All of the vendors invested a great deal of time, effort and money to participate in this demonstration, but much to our chagrin, the highlight of the whole thing turned out to be NIST (so much so in fact that we had to rearrange the booth around them)! Why? Because they could access every document from every EHR in the booth. Cross enterprise document sharing was born the way that many innovations are, completely by accident.

IHE realized that it had a hit on its hands, and made plans to develop this capability as a new profile, Cross Enterprise Document Sharing, or as it is rather well known today: XDS. In that same year, HL7 completed CDA Release 2.0, which was (and is yet), the latest and greatest version of its markup languages for storing clinical documents. CDA Release 2.0 is to clinical documents what HTML is to the web. I won't claim that XDS registries are the Google of clinical documents, but they are pretty darn close. Subsequent profiling efforts by IHE have radically closed that gap.

These profiles were subsequently adopted by ANSI/HITSP, and additional work with ASTM and HL7 on the CCD (in 2006), and by HL7 and IHE on other CDA specifications now provides us with a rather rich source of clinical data. We don't just have summaries in the HITSP specifications, we have the records.

None of this requires the preconditions of ownership suggested by Dr. Schmidt. That is simply that the patient has a right to the information contained within his providers Electronic Medical Record. I believe this to be existing policy under HIPAA, and further expect that to be strengthened under ARRA (based on remarks made by Dr. Blumenthal in response to Eric) .

So, yes, we are working on that problem. In fact, it's mostly solved from a technology perspective. What we need now is some good old IT investment to get that technology deployed.

On other feedback to Dr. Schmidt:

1. I don't care what technology you use to manage a business, it's almost certainly going to have a database behind it, and that database will be proprietary in organization, even though it may be built using standard database systems.

2. The knowledge represented in a "proprietary" database organizations is a strength when database structures efficiently address business requirements. I would expect Google to be proud of the proprietary data structures it uses to make web searching efficient. How the technology works is really beside the point. The fact is that healthcare providers need to use technology to manage the care they provide patients.

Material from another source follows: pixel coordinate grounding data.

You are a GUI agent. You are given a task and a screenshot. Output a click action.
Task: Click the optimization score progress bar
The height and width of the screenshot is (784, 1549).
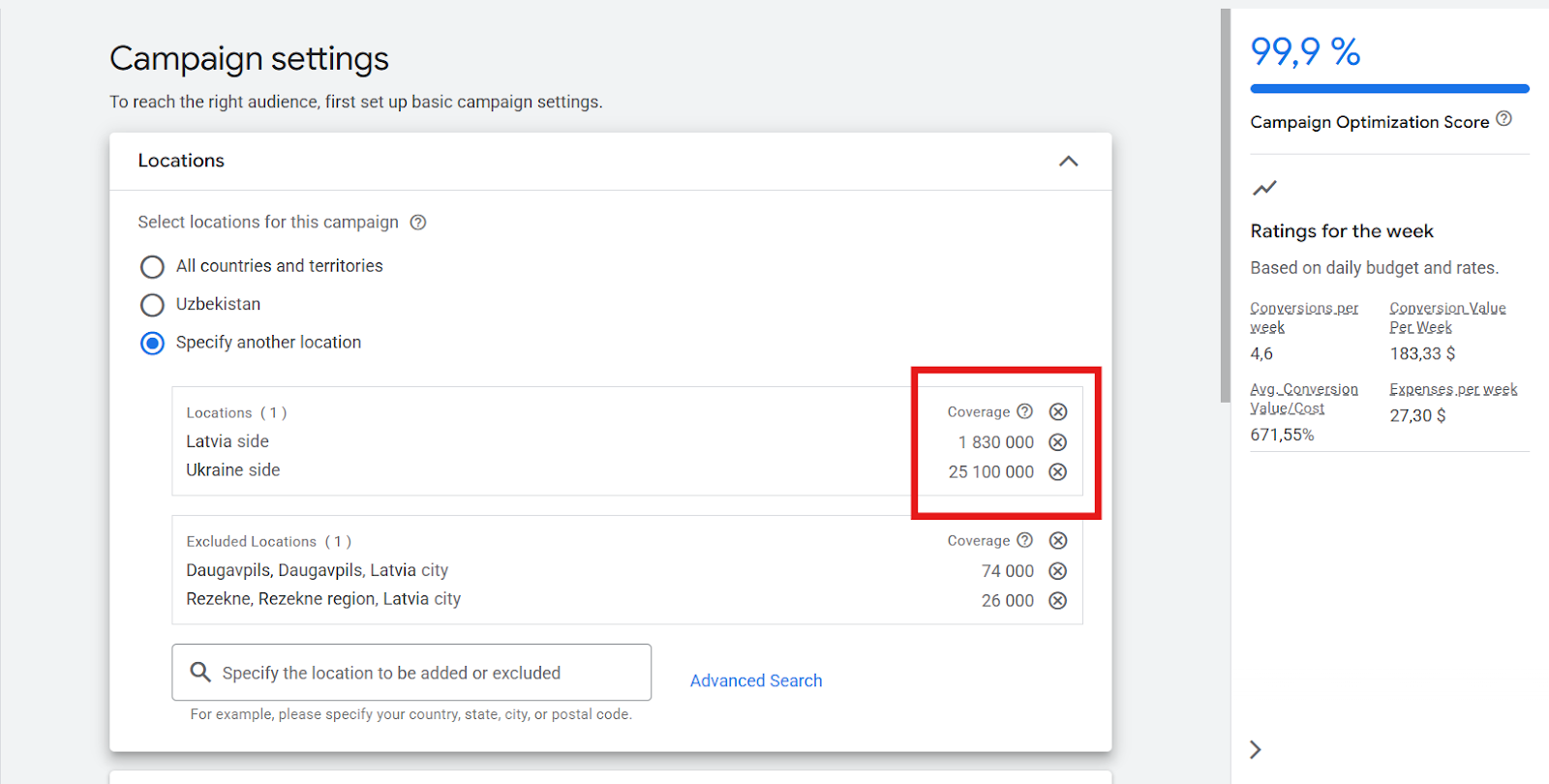[1389, 89]
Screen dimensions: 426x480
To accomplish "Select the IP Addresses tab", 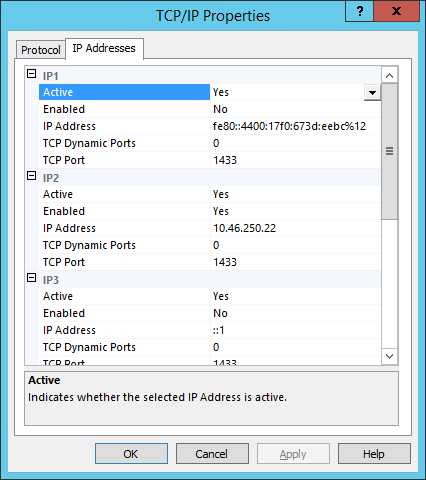I will (x=104, y=49).
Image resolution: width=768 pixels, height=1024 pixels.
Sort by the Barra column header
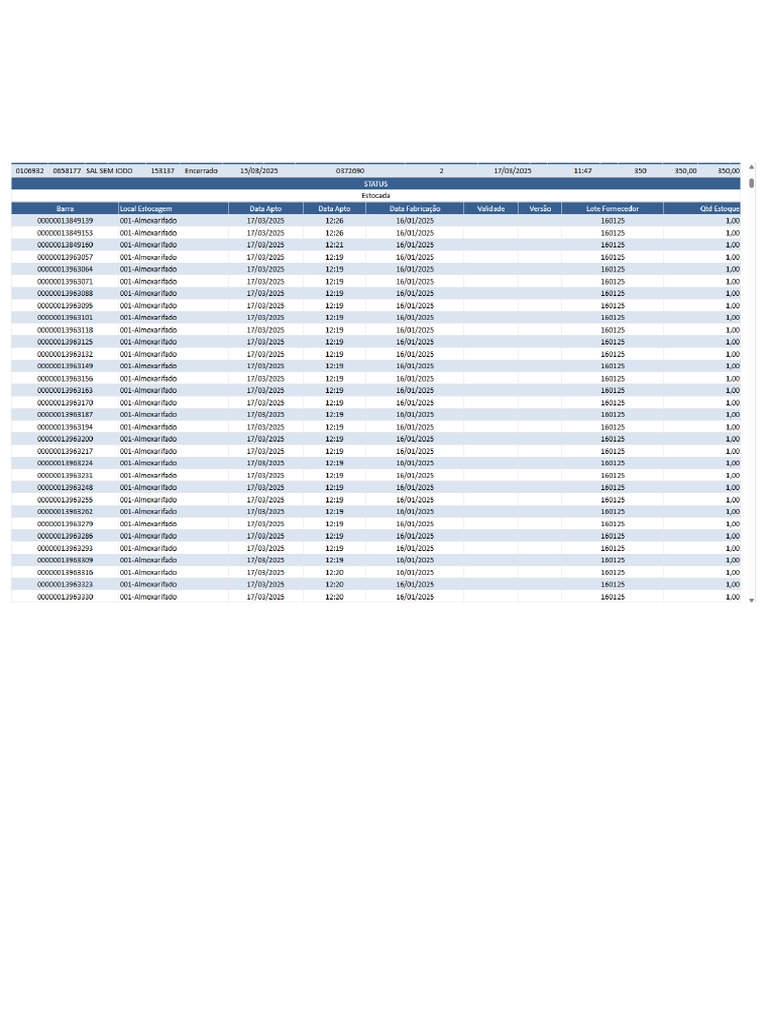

3. Just because they don't work for Google, don't assume that the people who are working to solve these sorts of problems aren't web people, or that the solutions aren't web based.

4. You aren't reading the right material. Read the standards, implementation guides and specifications, understand them, and then make your assertions. Try Googling XDS, HITSP or CCD.

5. Ownership and access to data are clearly two different things. Google didn't need ownership of all the data on the web to provide the huge value it does today, it just needed access. If you read current HIPAA regulation and ARRA legislation, it's pretty clear that patients have access. That is all that is needed to provide the value you want without even bringing up the issue of ownership. The best way to avoid a problem is, well, to avoid the problem.

6. Sometimes innovation is an accident in disguise (FWIW: My mother told me to always avoid always and never to say never).

7. I think it's a good thing that we have copyright laws to enable people and organizations who develop knowledge to benefit from it, don't you? What would you suggest the government do about that?

8. I think the real problem is an IT problem and not a web problem. The web problem we've got licked. The IT problem is how to get providers to deploy the right healthcare IT applications that enables the web solution. If you look at comparative industry spending on IT, you'll see where healthcare is compared to sectors like technology, banking et cetera. We need investment in the IT problem to enable the web solution.